# Cannibal(ization)! The Notebook

In this notebook, we look at how to do a simple cannibalization study using Overture Maps POI data and Kontur population data. We will also be using the Valhalla open source routing engine.

## Loading Data

We start by importing some libraries that will be useful to us and creating a Sedona context.

In [15]:
import geopandas as gpd
import pandas as pd
import requests
from sedona.spark import *
from pyspark.sql.functions import explode, array
from pyspark.sql import functions as F

In [None]:
config = SedonaContext.builder().getOrCreate()
sedona = SedonaContext.create(config)

We define a function `get_isochrone` which takes as its input the coordinates of a location, the costing function (meaning whether we want to plot isochrones for driving, walking, or biking), what time steps we want isochrones for, and optional arguments for a name and brand ID. 
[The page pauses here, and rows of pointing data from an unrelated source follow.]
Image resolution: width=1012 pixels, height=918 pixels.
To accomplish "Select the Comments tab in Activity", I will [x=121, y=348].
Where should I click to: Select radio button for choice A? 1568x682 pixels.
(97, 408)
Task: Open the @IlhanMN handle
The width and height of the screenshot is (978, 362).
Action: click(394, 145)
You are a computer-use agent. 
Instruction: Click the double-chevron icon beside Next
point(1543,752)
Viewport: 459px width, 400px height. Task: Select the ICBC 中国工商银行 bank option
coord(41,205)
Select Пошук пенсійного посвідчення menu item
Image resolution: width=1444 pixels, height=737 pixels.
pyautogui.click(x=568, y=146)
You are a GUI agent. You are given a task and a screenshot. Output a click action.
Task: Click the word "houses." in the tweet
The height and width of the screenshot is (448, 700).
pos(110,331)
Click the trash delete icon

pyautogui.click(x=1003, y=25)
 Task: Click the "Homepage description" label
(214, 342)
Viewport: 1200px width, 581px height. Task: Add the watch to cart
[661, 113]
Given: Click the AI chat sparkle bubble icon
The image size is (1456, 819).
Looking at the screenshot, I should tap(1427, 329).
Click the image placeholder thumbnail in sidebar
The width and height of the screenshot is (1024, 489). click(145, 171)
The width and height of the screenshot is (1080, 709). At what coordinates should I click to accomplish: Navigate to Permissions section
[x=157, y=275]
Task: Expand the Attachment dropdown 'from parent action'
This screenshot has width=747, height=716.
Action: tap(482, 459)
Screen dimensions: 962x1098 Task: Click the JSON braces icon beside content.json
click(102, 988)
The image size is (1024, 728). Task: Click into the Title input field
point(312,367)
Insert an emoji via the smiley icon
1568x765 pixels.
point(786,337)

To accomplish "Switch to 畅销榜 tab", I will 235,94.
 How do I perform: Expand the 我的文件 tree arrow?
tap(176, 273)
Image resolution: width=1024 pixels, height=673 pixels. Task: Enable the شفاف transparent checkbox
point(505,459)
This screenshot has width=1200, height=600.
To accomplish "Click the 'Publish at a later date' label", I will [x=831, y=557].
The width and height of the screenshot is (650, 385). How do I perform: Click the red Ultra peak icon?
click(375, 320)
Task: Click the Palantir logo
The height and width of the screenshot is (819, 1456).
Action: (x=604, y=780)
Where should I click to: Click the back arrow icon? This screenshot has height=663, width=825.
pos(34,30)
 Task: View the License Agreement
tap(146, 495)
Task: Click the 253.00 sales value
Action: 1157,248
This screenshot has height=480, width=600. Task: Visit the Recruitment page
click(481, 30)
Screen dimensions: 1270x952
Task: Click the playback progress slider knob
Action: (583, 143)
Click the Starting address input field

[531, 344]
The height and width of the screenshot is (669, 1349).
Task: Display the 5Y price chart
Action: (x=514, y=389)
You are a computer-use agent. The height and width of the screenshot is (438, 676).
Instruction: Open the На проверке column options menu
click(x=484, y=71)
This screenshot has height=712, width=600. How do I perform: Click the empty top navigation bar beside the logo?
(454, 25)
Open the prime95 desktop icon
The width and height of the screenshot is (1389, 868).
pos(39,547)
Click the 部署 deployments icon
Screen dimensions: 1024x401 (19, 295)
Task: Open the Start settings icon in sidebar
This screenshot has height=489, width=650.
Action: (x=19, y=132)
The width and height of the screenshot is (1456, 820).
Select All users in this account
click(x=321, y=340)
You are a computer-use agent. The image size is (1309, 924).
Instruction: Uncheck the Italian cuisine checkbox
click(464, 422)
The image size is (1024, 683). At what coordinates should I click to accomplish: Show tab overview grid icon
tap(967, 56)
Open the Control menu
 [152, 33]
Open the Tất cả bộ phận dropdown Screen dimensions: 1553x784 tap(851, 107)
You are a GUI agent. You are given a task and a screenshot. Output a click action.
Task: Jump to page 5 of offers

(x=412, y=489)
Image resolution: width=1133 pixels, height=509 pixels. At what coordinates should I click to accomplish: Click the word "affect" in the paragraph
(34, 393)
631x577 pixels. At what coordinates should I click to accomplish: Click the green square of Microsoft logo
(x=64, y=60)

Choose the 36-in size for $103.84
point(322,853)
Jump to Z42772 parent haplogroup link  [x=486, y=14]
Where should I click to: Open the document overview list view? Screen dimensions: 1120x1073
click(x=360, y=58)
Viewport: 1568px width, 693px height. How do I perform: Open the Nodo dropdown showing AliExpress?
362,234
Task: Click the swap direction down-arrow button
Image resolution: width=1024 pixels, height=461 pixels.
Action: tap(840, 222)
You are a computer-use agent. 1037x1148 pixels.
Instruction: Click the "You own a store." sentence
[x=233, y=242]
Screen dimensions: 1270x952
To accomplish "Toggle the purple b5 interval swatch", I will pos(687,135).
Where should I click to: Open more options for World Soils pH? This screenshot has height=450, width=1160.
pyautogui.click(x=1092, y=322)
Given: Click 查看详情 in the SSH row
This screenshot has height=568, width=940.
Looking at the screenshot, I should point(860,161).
The function returns a GeoPandas dataframe which has a column for the isochrone geometry, and columns for the point name and brand ID.

In [2]:
def get_isochrone(lat, lng, costing, time_steps, name = 'taargus', store_id = 'taargus'):
    url = "https://valhalla1.openstreetmap.de/isochrone"
    params = {
      "locations": [{"lon": lng, "lat": lat}],
      "contours": [{"time": i} for i in time_steps],
      "costing": costing,
      "polygons": 1,
    }
    response = requests.post(url, json=params)
    if response:
        result = response.json()
        if 'error_code' not in result.keys():
            df = gpd.GeoDataFrame.from_features(result)
            df['name'] = name
            df['id'] = store_id
            return df[['name','id','geometry']]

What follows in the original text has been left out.